Atualidades AMBIENTE Bahia quer tirar chumbo de cidade Instalar uma usina para beneficiar anualmente, por dez anos, 50 mil t
de escória de chumbo, extraindo 3.750 t por ano de zinco e 1.750
t/ano de chumbo metálicos, está no âmbito de uma proposta
de remediação elaborada pela Universidade Federal da Bahia
(UFBA) para livrar Santo Amaro da Purificação-BA de quase
500 mil t de escória de chumbo que estão contaminando solo
e água, envenenando gente, gado, mariscos, frutas e hortaliças. A metalurgia produziu lingotes durante 38 anos – entre 1958 e 1989
– sob a razão de Companhia Brasileira de Chumbo (Cobrac),
subsidiária da francesa Peñarroya Oxide, hoje incorporada
ao Grupo Metaleurop, líder mundial da produção de
óxidos de chumbo. E depois, até ser fechada em 1993, na
condição de Plumbum Mineração e Metalurgia,
empresa do grupo brasileiro Trevo.
Em agosto de 2005, o governo federal formou o “Grupo de Trabalho
Multisetorial” para cuidar da remediação e da promoção
social e econômica, reunindo 32 representantes de 16 ministérios
guiados por um plano de trabalho que inclui ações em pelo
menos oito áreas: saúde, previdência social, meio
ambiente, educação, trabalho, desenvolvimento sustentável,
turismo e relações exteriores – aí incluída
a ação diplomática para convencer o governo da França
a colaborar na remediação.
Em setembro, dois jornalistas franceses– Bernard Duraud, do L’Humanité, e Armelle Rousseau, do L’Est Républicain – revelaram em Santo Amaro que a Metaleroup, que incorporou a Peñarroya Oxide, abandonou a cidade de Noyelles, norte da França, deixando vestígios de chumbo sem tratamento adequado. Está sendo obrigada pelas autoridades a remediar. Geofagia – Nos 38 anos de produção,
o processo metalúrgico da Cobrac/Plumbum se baseou na obtenção
do óxido de chumbo (PbO) por meio de ustulação oxidante
da galena (PbS), seguida de etapas de sinterização e redução
do óxido a chumbo metálico.

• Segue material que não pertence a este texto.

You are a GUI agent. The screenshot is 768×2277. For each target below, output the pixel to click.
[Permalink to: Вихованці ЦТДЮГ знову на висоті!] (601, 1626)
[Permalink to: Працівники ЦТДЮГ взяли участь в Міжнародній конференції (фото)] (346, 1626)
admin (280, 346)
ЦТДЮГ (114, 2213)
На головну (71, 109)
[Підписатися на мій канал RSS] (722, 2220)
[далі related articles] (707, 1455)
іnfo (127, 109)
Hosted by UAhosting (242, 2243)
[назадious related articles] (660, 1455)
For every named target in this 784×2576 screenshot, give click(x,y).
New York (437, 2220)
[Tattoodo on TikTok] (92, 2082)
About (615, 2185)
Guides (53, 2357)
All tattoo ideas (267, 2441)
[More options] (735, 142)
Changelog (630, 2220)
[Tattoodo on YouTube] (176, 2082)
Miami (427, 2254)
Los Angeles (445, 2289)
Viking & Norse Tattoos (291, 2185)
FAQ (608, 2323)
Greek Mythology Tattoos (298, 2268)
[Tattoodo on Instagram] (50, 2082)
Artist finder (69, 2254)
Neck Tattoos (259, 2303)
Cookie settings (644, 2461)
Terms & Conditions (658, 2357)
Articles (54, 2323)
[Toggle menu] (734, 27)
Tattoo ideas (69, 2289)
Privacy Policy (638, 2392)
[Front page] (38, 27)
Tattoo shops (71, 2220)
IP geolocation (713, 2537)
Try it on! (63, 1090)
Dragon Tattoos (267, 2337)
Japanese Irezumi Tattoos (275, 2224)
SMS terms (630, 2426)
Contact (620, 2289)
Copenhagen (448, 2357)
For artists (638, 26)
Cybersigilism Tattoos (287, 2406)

Nesse tempo produziu 491 mil
t de escória, decorrência da adição de fluxantes,
na etapa de redução, para remover as impurezas do banho
metálico. O fato de a maior parte da escória que chegou à zona urbana
(55 mil m3 ou 110 mil t) estar depositada abaixo do pavimento das ruas
assegura certa proteção, mas as autoridades ambientais consideram
que constantemente o pavimento é removido para operações
nos sistemas de água e esgoto, novas ligações, implantação
de cabos de fibra ótica e outras operações. Em setembro
de 1998, por exemplo, fortes aguaceiros, que coincidiram com obras de
saneamento, contribuíram para espalhar e lixiviar volumes acumulados
provisoriamente na porta das casas. O tráfego e a própria
movimentação da obra pôs em suspensão a fração
particulada, a poeira, restabelecendo a possibilidade de contaminação
por via aérea. De acordo com a Agência de Proteção Ambiental dos
Estados Unidos (Usepa), em determinadas situações a maioria
das crianças ingere cerca de 100 mg de solo/dia – e 5% delas
bem mais, pelo menos 200 mg/dia. A geofagia, como o hábito é
denominado, é comum na primeira infância. A literatura registra
também que o chumbo aspirado juntamente com a poeira em suspensão
entra em contato direto com pulmões e vias respiratórias,
passando imediatamente para a corrente sanguínea. As crianças,
devido à própria estatura, são mais vulneráveis.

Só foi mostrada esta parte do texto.